Needless to say, the private sector getting involved in public issues like criminal justice is not without its risks: A 2012 New York Times report on a New Jersey halfway house documented systematic abuse and neglect of vulnerable clients, with a record of escapes, drug use, and sexual assault under the watch of the Christie administration, a political ally of the contractor. In at least ten states nationwide, mostly in the south, according to AFSC, “municipal courts contract with private, for-profit probation companies.” Bail firms force individuals to choose between extortionate bail rates and jail, with the added threat of reincarceration for violations. Today’s commercial bail industry sucks about $2 billion annually from its “service” population of about one in 45 adults, typically impoverished debtors, with about 14,000 agents operating as a private security state. This “two-tiered” justice system “puts taxpayers on the hook, paying for jail time that is completely unnecessary and counterproductive.”
But what do progressives have to offer as an alternative to the privatized corrections industry? Rather than recycle people through prison-lite programs, radical anti-prison activists want to retool laws, overhaul policing, and expand due process protections to ensure that vulnerable people are not needlessly criminalized. They also want to ensure that criminal justice institutions are not incentivized to harm, but rather, held accountable for providing not just punishment but actual justice, based not only on disciplining individuals but strengthening social cohesion across the community.

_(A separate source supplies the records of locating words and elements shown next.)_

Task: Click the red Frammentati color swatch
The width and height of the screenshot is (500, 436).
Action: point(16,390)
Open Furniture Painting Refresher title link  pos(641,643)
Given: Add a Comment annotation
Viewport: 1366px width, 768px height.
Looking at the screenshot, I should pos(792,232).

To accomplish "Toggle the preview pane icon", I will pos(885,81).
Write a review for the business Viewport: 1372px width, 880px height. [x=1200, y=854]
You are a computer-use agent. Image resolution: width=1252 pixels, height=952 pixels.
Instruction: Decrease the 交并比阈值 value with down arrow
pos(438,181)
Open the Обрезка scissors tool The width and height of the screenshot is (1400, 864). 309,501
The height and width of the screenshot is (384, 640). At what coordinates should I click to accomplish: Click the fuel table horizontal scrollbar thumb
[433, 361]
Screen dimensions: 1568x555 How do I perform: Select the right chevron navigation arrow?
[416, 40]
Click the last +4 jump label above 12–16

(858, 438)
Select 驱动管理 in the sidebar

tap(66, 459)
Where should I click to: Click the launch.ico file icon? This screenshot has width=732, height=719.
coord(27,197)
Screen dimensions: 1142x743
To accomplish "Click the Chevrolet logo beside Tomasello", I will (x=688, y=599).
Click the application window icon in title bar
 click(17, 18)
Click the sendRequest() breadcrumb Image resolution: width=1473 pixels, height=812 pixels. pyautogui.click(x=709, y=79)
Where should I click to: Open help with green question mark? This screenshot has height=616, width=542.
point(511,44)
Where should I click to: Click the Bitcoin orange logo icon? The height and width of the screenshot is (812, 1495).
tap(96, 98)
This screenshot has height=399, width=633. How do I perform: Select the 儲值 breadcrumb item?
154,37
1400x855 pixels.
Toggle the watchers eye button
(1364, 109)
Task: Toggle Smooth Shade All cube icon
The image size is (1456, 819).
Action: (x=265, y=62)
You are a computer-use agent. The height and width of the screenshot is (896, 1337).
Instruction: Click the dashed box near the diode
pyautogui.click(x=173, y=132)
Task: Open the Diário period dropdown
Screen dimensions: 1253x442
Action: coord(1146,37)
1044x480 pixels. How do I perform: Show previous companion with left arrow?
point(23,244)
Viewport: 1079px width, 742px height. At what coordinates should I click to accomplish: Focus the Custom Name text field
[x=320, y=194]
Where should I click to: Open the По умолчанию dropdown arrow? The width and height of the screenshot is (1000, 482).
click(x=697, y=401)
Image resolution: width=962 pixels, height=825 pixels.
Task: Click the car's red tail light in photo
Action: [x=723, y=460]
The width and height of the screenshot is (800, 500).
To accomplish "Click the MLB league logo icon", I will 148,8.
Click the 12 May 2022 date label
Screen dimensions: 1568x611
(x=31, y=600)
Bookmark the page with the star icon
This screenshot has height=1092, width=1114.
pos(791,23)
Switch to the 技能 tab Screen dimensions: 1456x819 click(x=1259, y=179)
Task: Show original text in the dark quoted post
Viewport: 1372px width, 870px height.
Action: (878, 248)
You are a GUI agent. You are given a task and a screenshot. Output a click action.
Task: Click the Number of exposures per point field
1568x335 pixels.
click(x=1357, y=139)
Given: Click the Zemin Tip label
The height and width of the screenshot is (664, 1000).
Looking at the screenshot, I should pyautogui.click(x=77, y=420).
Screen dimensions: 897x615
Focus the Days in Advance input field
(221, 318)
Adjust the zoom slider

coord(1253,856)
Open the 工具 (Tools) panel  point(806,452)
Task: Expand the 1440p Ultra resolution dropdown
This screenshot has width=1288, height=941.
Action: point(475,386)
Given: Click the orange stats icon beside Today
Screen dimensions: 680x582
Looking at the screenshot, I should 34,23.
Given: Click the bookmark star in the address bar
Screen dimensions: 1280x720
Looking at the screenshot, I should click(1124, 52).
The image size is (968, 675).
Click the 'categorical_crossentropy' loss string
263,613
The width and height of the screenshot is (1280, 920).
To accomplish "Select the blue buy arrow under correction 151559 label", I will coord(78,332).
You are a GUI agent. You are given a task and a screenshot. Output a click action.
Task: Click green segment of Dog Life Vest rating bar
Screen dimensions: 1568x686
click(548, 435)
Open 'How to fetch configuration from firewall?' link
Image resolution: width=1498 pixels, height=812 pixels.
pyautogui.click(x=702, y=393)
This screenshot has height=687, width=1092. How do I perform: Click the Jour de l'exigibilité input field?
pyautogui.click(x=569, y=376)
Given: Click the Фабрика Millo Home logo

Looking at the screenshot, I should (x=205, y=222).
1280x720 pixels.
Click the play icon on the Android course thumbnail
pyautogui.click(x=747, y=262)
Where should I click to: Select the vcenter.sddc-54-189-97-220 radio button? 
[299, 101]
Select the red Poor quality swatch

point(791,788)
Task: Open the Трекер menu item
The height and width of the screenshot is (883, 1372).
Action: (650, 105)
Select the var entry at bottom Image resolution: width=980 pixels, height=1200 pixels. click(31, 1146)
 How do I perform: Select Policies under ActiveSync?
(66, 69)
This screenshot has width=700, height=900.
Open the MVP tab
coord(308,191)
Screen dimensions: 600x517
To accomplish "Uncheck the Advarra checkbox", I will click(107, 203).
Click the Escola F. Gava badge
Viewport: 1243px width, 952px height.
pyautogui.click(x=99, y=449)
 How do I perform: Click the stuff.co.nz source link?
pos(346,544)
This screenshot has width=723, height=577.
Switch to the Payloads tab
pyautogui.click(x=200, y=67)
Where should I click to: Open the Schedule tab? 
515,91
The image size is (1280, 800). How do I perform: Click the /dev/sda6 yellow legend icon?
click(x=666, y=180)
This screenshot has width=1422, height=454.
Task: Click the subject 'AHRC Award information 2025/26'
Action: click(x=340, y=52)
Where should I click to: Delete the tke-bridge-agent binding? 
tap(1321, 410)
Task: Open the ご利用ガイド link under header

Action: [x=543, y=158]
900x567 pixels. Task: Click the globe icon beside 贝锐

But couldn’t the ends justify the means, despite the donor class’s free-marketeer philosophy? That question gets to the heart of the problem with using private sector financing to solve public needs. “If we give the impression that trivial tweaks to mass incarceration are the answer, the next generation of people that look at the work we did could say, what’s with you guys?” Vincent Schiraldi, a researcher with Columbia University’s Justice Lab, says. “You thought you could tweak your way out of mass incarceration? You’re crazy.”
The bottom line of community corrections is that after infiltrating education, healthcare policy, cultural institutions, and prison, wealthy donors and private industry are promoting similar kinds of small-government politics by privatizing criminal justice. But if prison reform is just another “investment” rather than a societal crisis response, then capital will end up where it’s always found a home in the carceral state: Above the law.